··· Records for the exercise ···

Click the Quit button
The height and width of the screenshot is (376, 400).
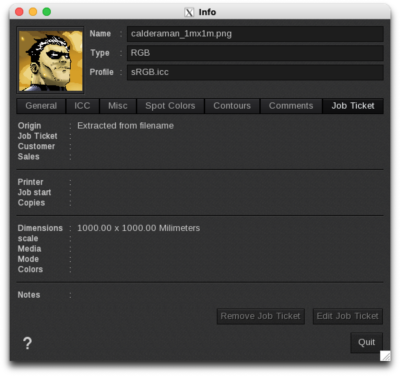[x=366, y=342]
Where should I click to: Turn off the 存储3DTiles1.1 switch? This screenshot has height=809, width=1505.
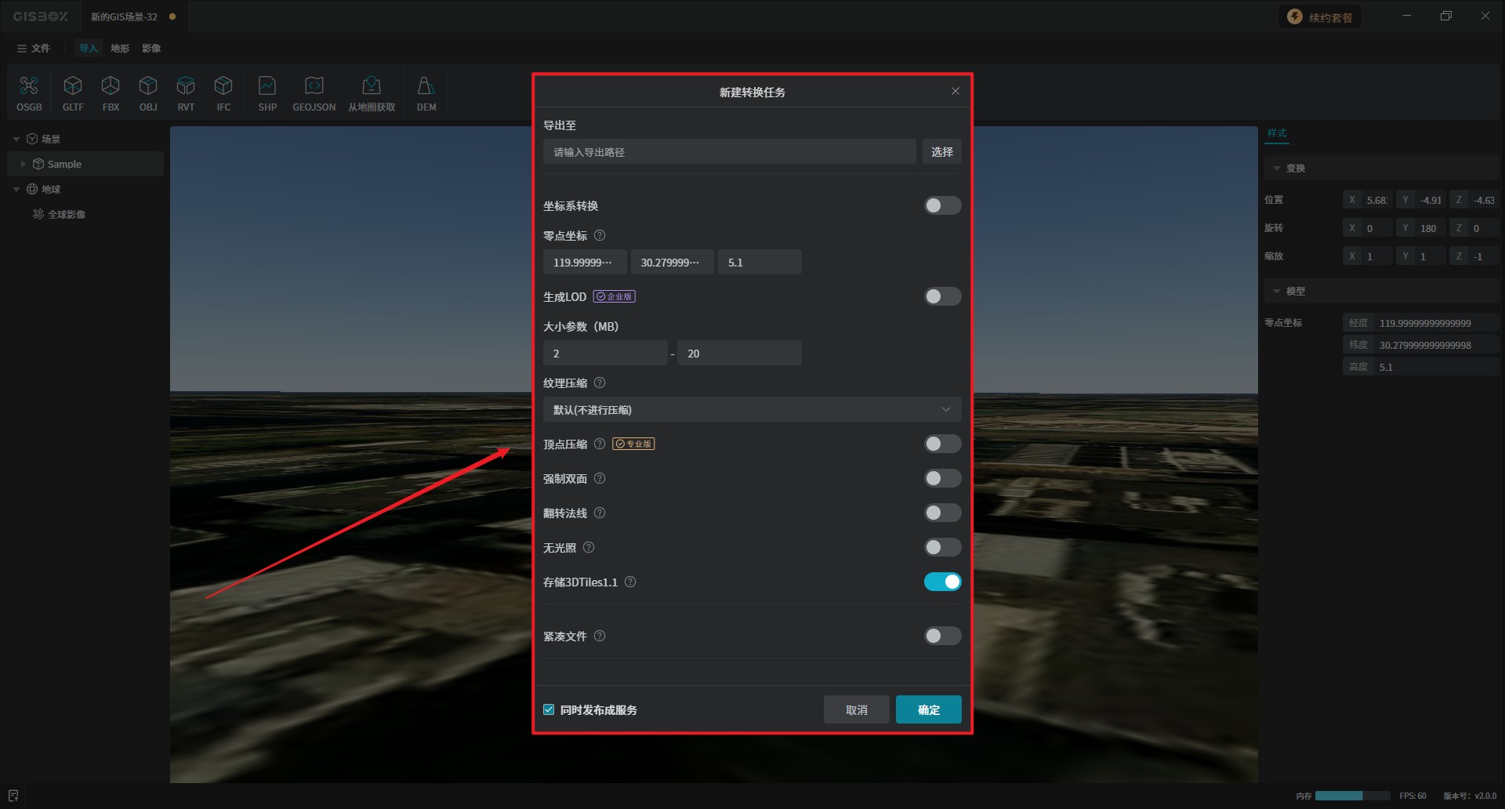tap(941, 582)
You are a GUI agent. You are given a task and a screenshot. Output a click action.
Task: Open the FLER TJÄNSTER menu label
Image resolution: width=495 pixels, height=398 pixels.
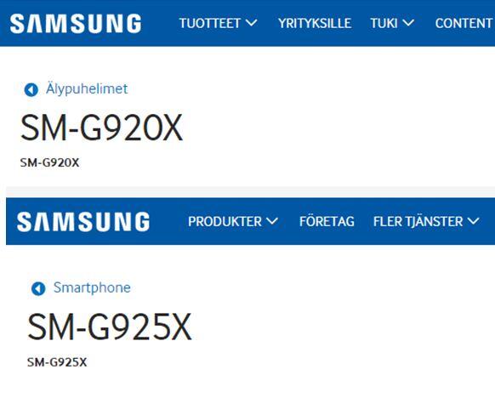[418, 221]
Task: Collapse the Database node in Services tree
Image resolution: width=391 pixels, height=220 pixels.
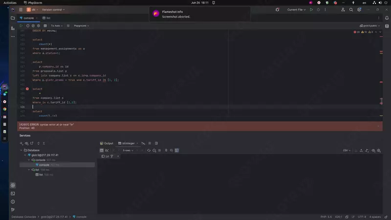Action: (x=22, y=150)
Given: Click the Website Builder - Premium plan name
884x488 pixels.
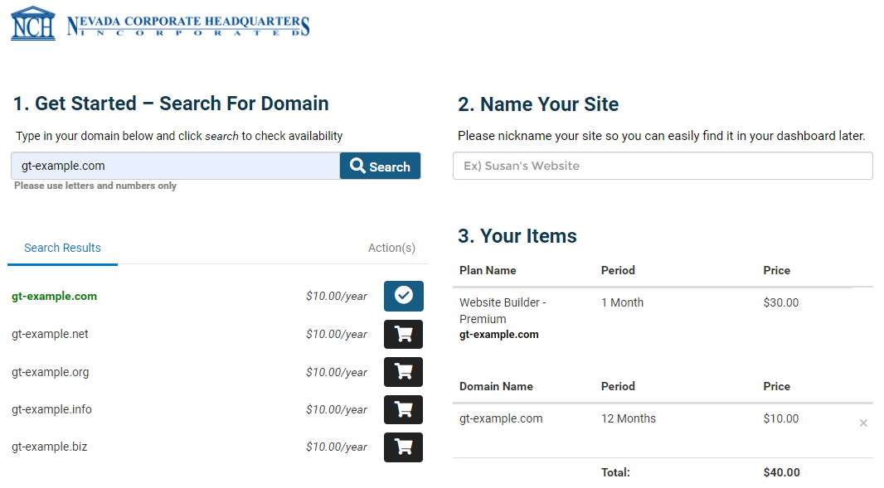Looking at the screenshot, I should click(x=502, y=311).
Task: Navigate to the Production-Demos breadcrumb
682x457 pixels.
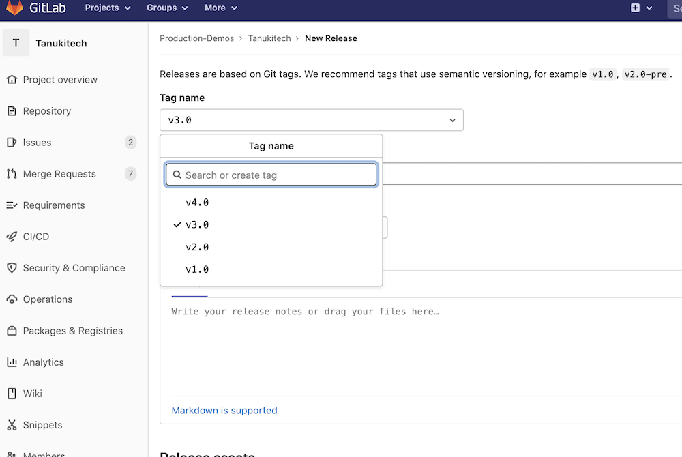Action: click(x=196, y=38)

···

Exercise details: What's needed is every line above, retyped exactly and free of pictures.

Task output:
Click the Quit button
The height and width of the screenshot is (376, 400).
[x=366, y=342]
Where should I click to: Turn off the 存储3DTiles1.1 switch? This screenshot has height=809, width=1505.
tap(941, 582)
You are a GUI agent. You are given a task and a screenshot. Output a click action.
Task: Open the FLER TJÄNSTER menu label
Image resolution: width=495 pixels, height=398 pixels.
[418, 221]
Task: Collapse the Database node in Services tree
Image resolution: width=391 pixels, height=220 pixels.
Action: (x=22, y=150)
Given: Click the Website Builder - Premium plan name
884x488 pixels.
Looking at the screenshot, I should click(x=502, y=311).
Task: Navigate to the Production-Demos breadcrumb
682x457 pixels.
Action: click(x=196, y=38)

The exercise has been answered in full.